Culture

Concert classique – Le duo Randria-Joignerez enchante

Mirana Randria et Agnès Joignerez continuent à enchanter les mélomanes à chacune de leurs apparitions.

Toujours aussi passionnées, envoûtantes et charmantes à la fois, ce sont deux musiciennes exceptionnelles que l’on redécouvre à l’IFM Analakely.

Place à la musique ! Entamant avec grâce et volupté une nouvelle année qui s’annonce particulièrement jouissive pour tous les férus de musique classique de tous horizons. Le grand retour des fameux Concerts classiques de midi, initié par l’association Madagascar Mozarteum à l’Institut français de Madagascar (IFM) Analakely, conquiert. Fidèle à lui-même, le rendez-vous a gâté le public mélomane des retrouvailles avec deux grosses pointures de la musique classique actuelle.

D’un côté, on retrouve Mirana Randria au piano et de l’autre, la flûtiste francophone Agnès Joignerez. Pour les inconditionnels des concerts classiques de midi, il s’agit d’un duo qui leur est déjà familier, tandis que pour les autres, l’événement qui s’est tenu, hier, à l’IFM Analakely, s’est affirmé comme une belle découverte. D’une grande sobriété comme à leur habitude, les deux artistes de musique classique se présentent au public dès 13h tapantes. Saluant l’assistance, elles nous introduisent dans une douce interprétation de la composition de la pianiste française Lili Boulanger intitulée « Nocturne ».

Un duo fusionnel
De quoi largement envoûter l’audience donc, qui, dans la lumière tamisée de la salle, se laisse émouvoir. S’ensuit une interprétation de « Sonatine » du Français Darius Milhaud.
Pour sa 108ème édition, le concert classique de midi du Madagascar Mozarteum s’est plu à opter pour une affiche « classique » qui émerveille toujours autant. Habituées à jouer ensemble depuis 2011, Mirana Randria au piano et Agnès Joignerez enchantent, en effet, continuellement, par la fantaisie de leur duo. Complé­mentaires à travers leurs instruments de prédilection et fusionnelles grâce à leur passion pour la musique classique, elles nous font rêver. Fort d’une relation qui fonctionne surtout grâce à un travail régulier entre elles, mais surtout avec l’amitié et le dialogue qui s’installe à travers le piano et la flûte, le duo fonctionne à merveille.

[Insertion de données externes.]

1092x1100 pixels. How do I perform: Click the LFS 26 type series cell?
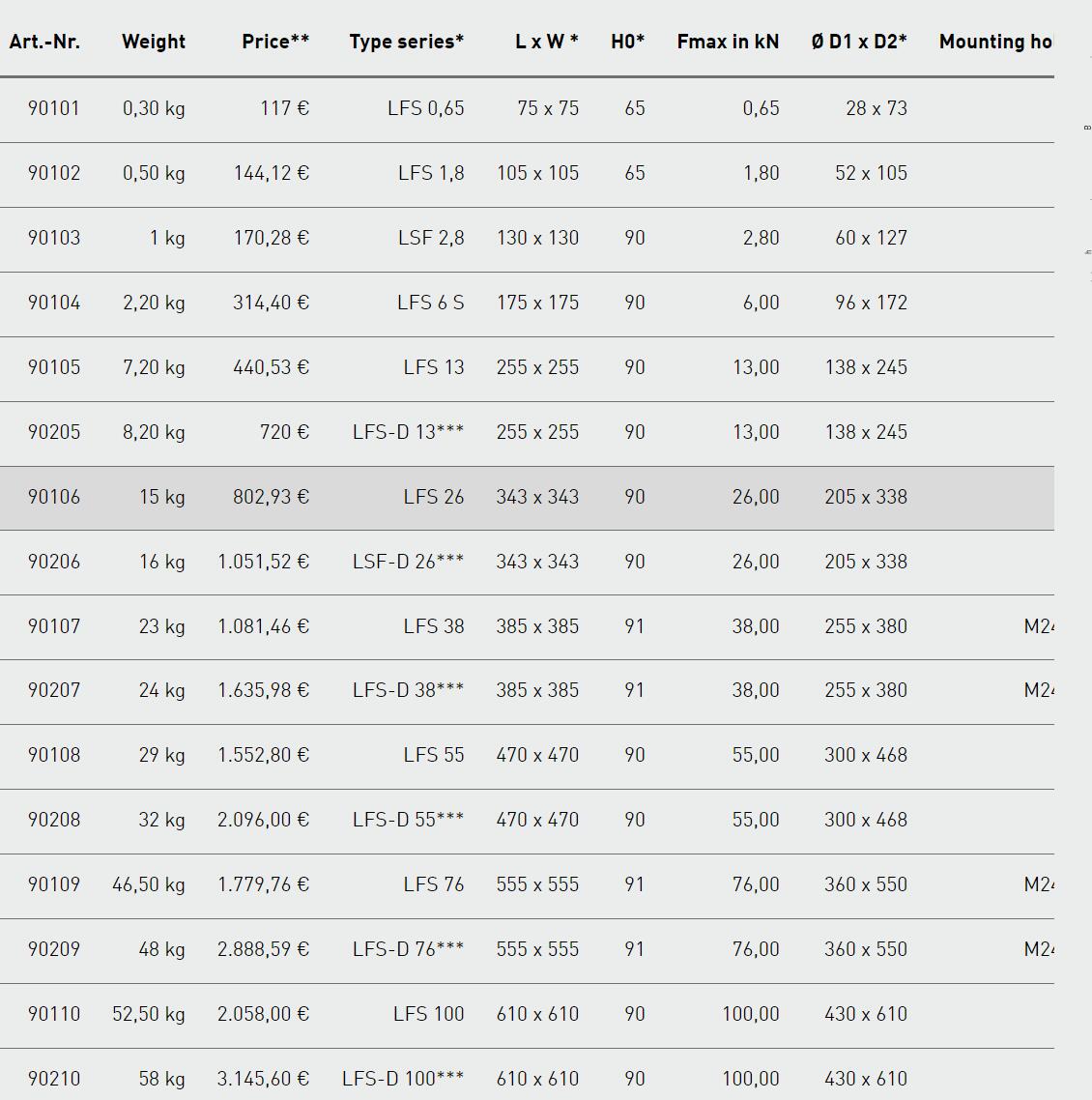(434, 497)
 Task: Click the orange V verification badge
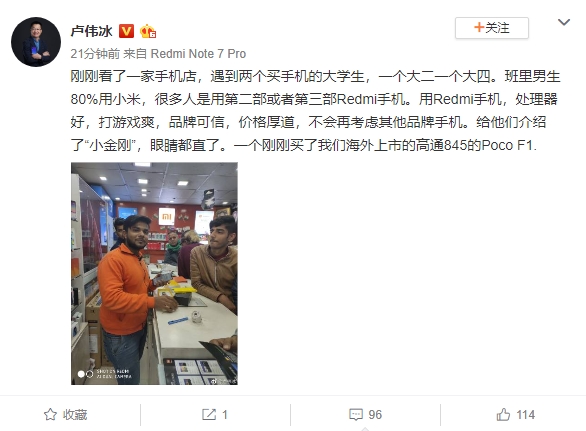(x=126, y=31)
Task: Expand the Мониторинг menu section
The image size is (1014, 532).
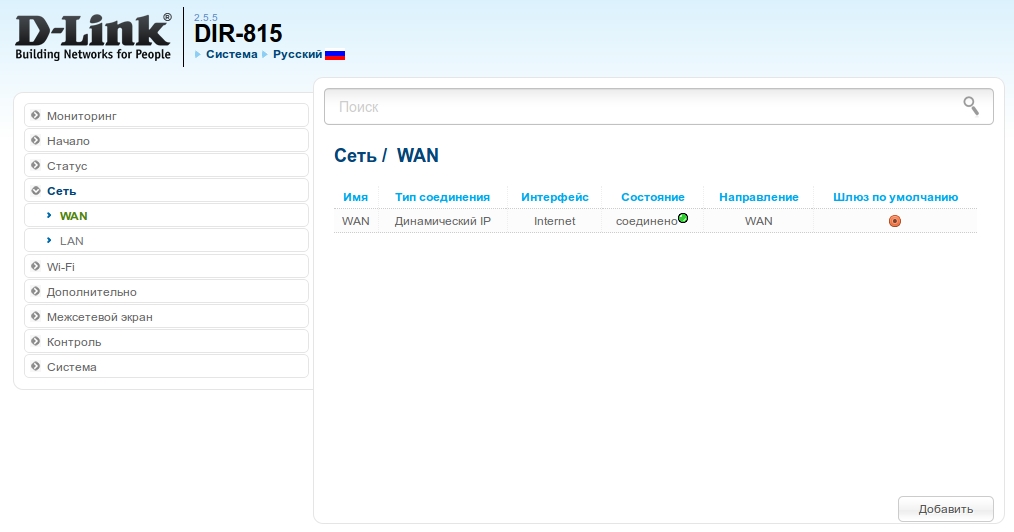Action: tap(165, 116)
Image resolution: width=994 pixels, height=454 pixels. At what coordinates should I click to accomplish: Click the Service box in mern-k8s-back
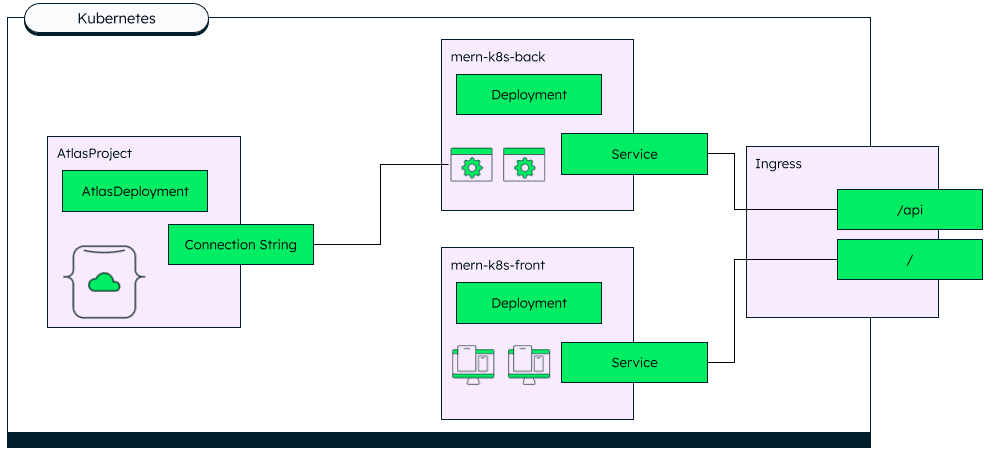(x=634, y=154)
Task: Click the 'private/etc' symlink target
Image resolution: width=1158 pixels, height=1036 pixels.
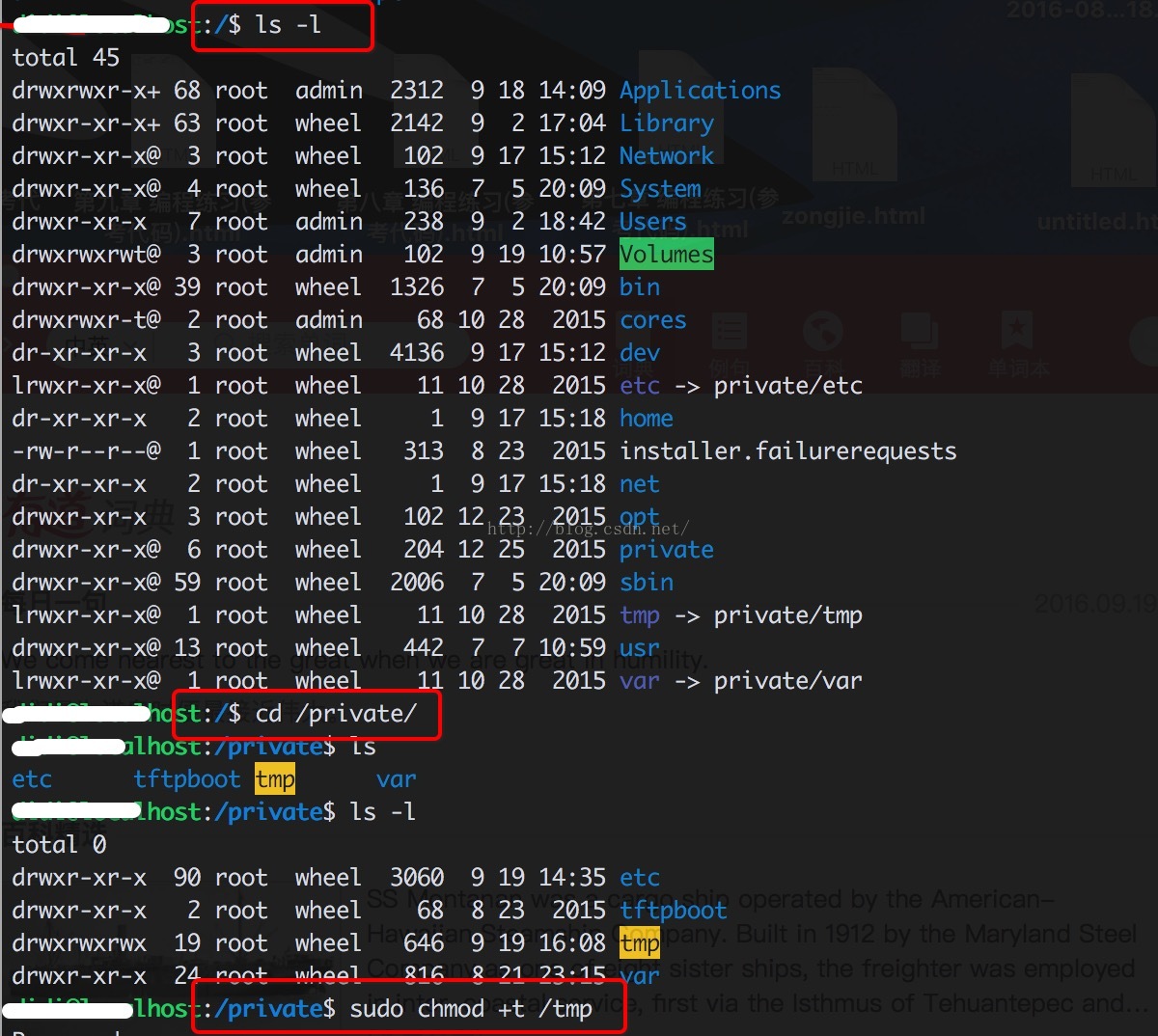Action: pyautogui.click(x=787, y=386)
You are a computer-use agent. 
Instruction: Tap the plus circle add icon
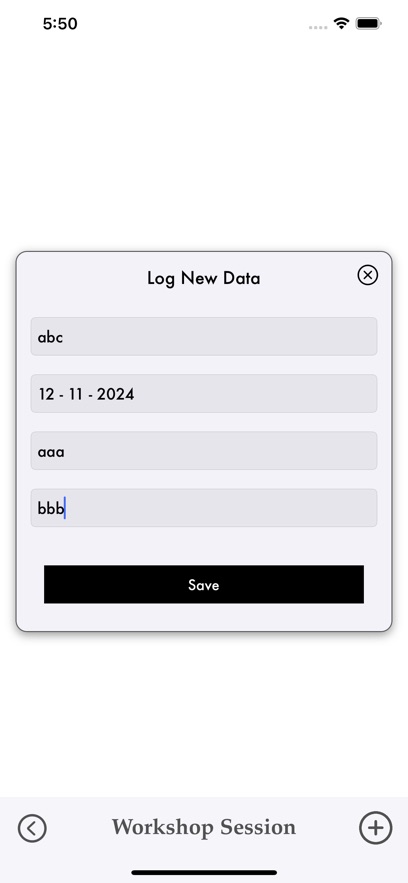point(375,828)
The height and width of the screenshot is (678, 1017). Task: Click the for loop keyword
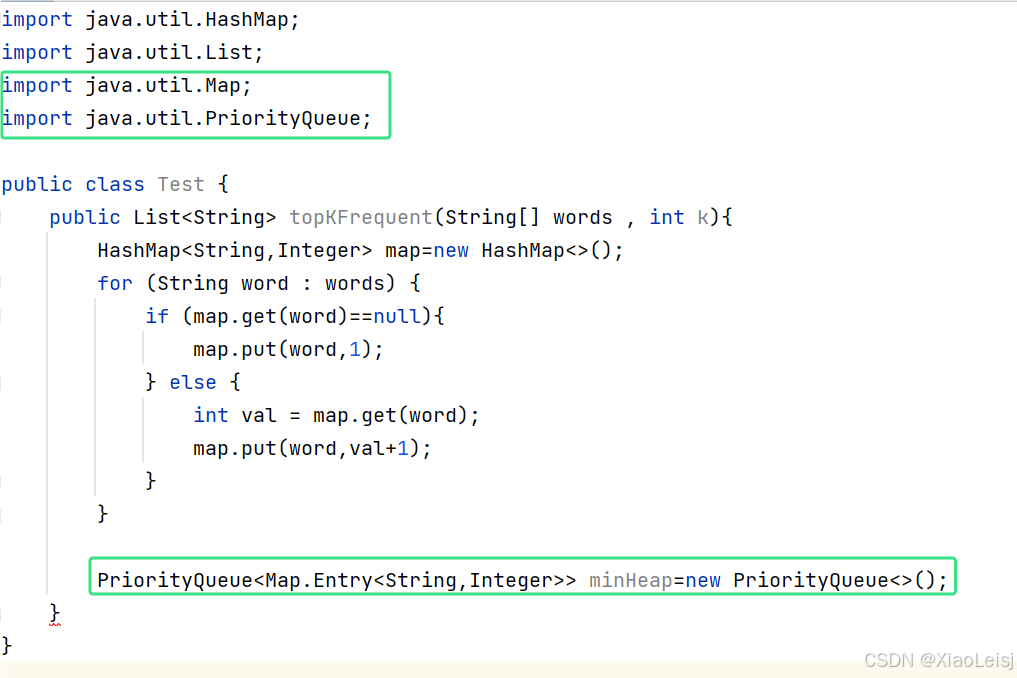(115, 284)
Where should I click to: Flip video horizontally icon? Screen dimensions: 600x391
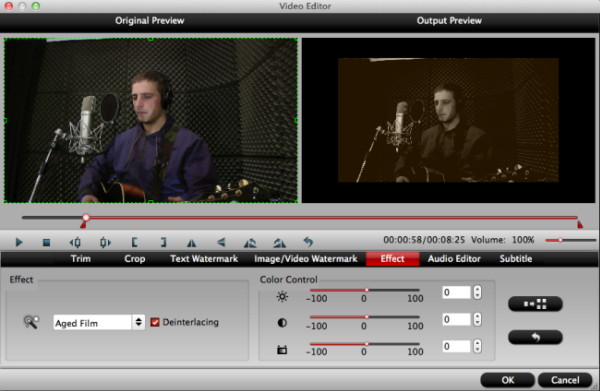[191, 243]
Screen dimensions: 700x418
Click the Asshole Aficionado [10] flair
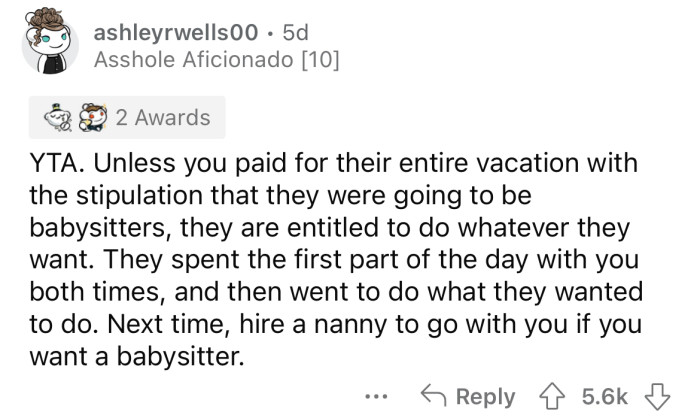tap(216, 61)
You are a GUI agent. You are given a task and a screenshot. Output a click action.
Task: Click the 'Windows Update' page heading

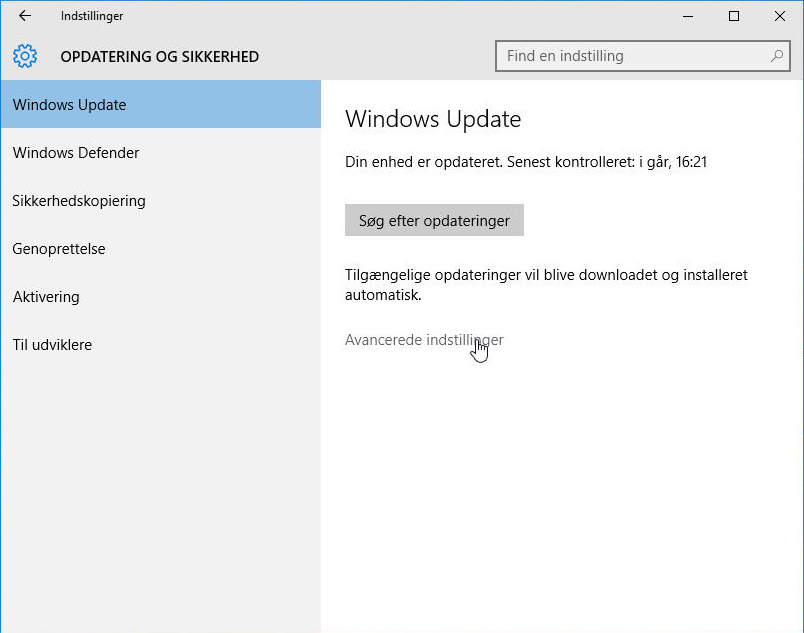pos(433,120)
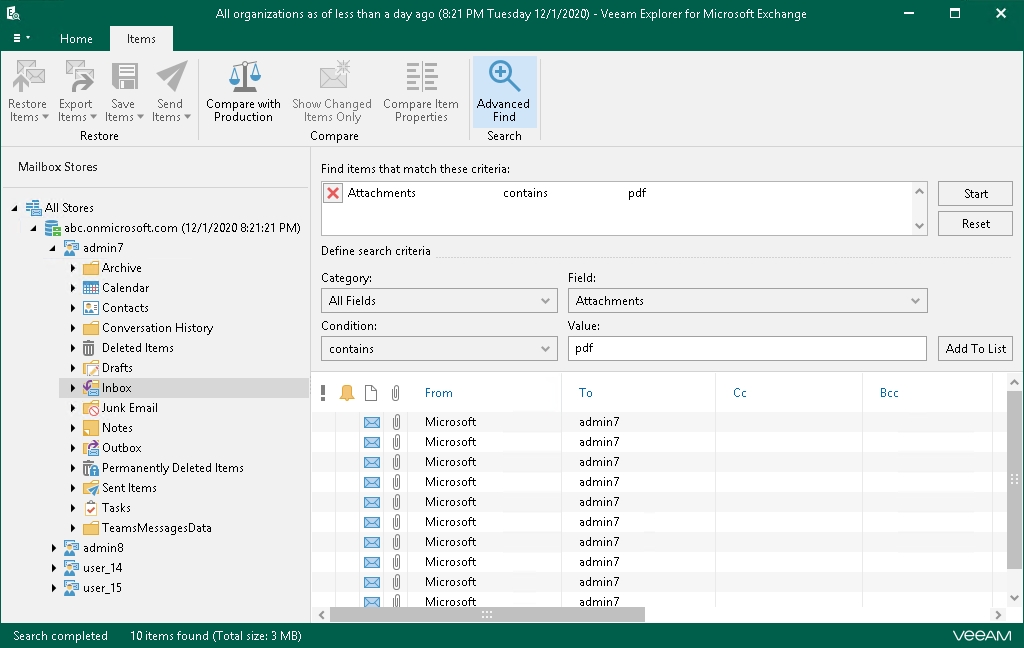This screenshot has height=648, width=1024.
Task: Sort by the attachment paperclip column header
Action: pyautogui.click(x=396, y=393)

Sur un ton plus que jovial, en nous livrant une interprétation entrainante et bien maîtrisée de « l’histoire du Tango » par le compositeur argentin Astor Piazzolla, Mirana Randria et Agnès Joignerez égayent le public en seconde partie de ce concert classique de midi. Enchaînant une à une chacune des composantes de la partition d’Astor Piazzolla qui forment « l’histoire du Tango », à savoir « bordel », « café », « night-club » et « concert d’aujourd’hui », les deux musiciennes surprennent. Toujours aussi conquérantes, ce duo classique qu’elles forment ne cesse ainsi d’éblouir les mélomanes qui le découvrent et redécouvrent au fur et à mesure qu’il monte en scène. Vivement la prochaine.